» **Problem to solve**:
Would you return the full listing exactly, with nothing altered?
(Data in this exercise)
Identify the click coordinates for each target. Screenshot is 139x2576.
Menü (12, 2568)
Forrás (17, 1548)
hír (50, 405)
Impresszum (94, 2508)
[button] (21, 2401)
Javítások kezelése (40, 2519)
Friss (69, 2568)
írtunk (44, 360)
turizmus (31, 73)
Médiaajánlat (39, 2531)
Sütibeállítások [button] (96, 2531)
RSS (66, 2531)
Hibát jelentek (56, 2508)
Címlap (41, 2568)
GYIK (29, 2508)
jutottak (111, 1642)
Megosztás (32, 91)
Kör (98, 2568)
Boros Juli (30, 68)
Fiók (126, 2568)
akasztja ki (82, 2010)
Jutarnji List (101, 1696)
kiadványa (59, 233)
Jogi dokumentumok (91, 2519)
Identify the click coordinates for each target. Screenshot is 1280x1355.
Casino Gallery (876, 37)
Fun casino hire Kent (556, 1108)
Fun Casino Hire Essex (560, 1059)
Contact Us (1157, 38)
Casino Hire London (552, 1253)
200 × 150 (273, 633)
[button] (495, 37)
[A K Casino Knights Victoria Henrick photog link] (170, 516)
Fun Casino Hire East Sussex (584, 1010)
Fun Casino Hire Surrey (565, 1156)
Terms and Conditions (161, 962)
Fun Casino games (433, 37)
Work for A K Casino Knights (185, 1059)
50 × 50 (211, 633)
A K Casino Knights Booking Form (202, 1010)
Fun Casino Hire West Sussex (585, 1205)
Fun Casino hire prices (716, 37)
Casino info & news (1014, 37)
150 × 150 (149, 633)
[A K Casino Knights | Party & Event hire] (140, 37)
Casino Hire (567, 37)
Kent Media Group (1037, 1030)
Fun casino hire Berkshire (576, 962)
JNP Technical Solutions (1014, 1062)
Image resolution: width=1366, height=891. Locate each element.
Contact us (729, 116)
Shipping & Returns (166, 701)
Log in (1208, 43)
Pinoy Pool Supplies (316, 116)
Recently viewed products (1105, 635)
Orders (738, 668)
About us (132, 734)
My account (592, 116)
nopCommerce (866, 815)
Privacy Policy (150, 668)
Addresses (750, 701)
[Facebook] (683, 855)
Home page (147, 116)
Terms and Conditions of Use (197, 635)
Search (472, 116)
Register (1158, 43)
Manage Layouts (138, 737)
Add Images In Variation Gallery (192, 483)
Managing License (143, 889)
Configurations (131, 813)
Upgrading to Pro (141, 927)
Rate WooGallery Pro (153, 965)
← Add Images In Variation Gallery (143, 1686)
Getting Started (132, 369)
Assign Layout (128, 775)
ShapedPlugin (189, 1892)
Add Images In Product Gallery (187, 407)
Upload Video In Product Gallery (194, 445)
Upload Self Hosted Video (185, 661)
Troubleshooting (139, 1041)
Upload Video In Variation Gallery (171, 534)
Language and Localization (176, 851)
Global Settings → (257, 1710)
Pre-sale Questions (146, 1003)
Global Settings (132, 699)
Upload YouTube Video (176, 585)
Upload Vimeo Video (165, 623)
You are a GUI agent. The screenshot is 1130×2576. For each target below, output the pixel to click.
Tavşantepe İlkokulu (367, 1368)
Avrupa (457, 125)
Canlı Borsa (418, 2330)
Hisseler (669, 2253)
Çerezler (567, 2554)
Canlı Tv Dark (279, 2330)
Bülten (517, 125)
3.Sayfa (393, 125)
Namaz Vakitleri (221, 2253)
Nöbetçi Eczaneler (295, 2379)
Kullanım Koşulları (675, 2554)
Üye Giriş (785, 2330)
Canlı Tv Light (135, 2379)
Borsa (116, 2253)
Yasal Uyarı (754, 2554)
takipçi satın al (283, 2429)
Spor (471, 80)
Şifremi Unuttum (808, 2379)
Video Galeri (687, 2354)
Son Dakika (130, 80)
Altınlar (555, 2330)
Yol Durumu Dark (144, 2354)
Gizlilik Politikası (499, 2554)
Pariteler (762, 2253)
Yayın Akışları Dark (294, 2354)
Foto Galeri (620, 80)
(End Data in this exercise)
» **Worked solution**:
Identify the click coordinates for each target. Screenshot is 139x2576.
Menü (12, 2568)
Forrás (17, 1548)
hír (50, 405)
Impresszum (94, 2508)
[button] (21, 2401)
Javítások kezelése (40, 2519)
Friss (69, 2568)
írtunk (44, 360)
turizmus (31, 73)
Médiaajánlat (39, 2531)
Sütibeállítások [button] (96, 2531)
RSS (66, 2531)
Hibát jelentek (56, 2508)
Címlap (41, 2568)
GYIK (29, 2508)
jutottak (111, 1642)
Megosztás (32, 91)
Kör (98, 2568)
Boros Juli (30, 68)
Fiók (126, 2568)
akasztja ki (82, 2010)
Jutarnji List (101, 1696)
kiadványa (59, 233)
Jogi dokumentumok (91, 2519)
Identify the click coordinates for each target. Screenshot is 1280x1355.
Casino Gallery (876, 37)
Fun casino hire Kent (556, 1108)
Fun Casino Hire Essex (560, 1059)
Contact Us (1157, 38)
Casino Hire London (552, 1253)
200 × 150 (273, 633)
[button] (495, 37)
[A K Casino Knights Victoria Henrick photog link] (170, 516)
Fun Casino Hire East Sussex (584, 1010)
Fun Casino Hire Surrey (565, 1156)
Terms and Conditions (161, 962)
Fun Casino games (433, 37)
Work for A K Casino Knights (185, 1059)
50 × 50 (211, 633)
A K Casino Knights Booking Form (202, 1010)
Fun Casino Hire West Sussex (585, 1205)
Fun Casino hire prices (716, 37)
Casino info & news (1014, 37)
150 × 150 (149, 633)
[A K Casino Knights | Party & Event hire] (140, 37)
Casino Hire (567, 37)
Kent Media Group (1037, 1030)
Fun casino hire Berkshire (576, 962)
JNP Technical Solutions (1014, 1062)
Image resolution: width=1366, height=891. Locate each element.
Contact us (729, 116)
Shipping & Returns (166, 701)
Log in (1208, 43)
Pinoy Pool Supplies (316, 116)
Recently viewed products (1105, 635)
Orders (738, 668)
About us (132, 734)
My account (592, 116)
nopCommerce (866, 815)
Privacy Policy (150, 668)
Addresses (750, 701)
[Facebook] (683, 855)
Home page (147, 116)
Terms and Conditions of Use (197, 635)
Search (472, 116)
Register (1158, 43)
Manage Layouts (138, 737)
Add Images In Variation Gallery (192, 483)
Managing License (143, 889)
Configurations (131, 813)
Upgrading to Pro (141, 927)
Rate WooGallery Pro (153, 965)
← Add Images In Variation Gallery (143, 1686)
Getting Started (132, 369)
Assign Layout (128, 775)
ShapedPlugin (189, 1892)
Add Images In Product Gallery (187, 407)
Upload Video In Product Gallery (194, 445)
Upload Self Hosted Video (185, 661)
Troubleshooting (139, 1041)
Upload Video In Variation Gallery (171, 534)
Language and Localization (176, 851)
Global Settings → (257, 1710)
Pre-sale Questions (146, 1003)
Global Settings (132, 699)
Upload YouTube Video (176, 585)
Upload Vimeo Video (165, 623)
You are a GUI agent. The screenshot is 1130×2576. For each target below, output the pixel to click.
Tavşantepe İlkokulu (367, 1368)
Avrupa (457, 125)
Canlı Borsa (418, 2330)
Hisseler (669, 2253)
Çerezler (567, 2554)
Canlı Tv Dark (279, 2330)
Bülten (517, 125)
3.Sayfa (393, 125)
Namaz Vakitleri (221, 2253)
Nöbetçi Eczaneler (295, 2379)
Kullanım Koşulları (675, 2554)
Üye Giriş (785, 2330)
Canlı Tv Light (135, 2379)
Borsa (116, 2253)
Yasal Uyarı (754, 2554)
takipçi satın al (283, 2429)
Spor (471, 80)
Şifremi Unuttum (808, 2379)
Video Galeri (687, 2354)
Son Dakika (130, 80)
Altınlar (555, 2330)
Yol Durumu Dark (144, 2354)
Gizlilik Politikası (499, 2554)
Pariteler (762, 2253)
Yayın Akışları Dark (294, 2354)
Foto Galeri (620, 80)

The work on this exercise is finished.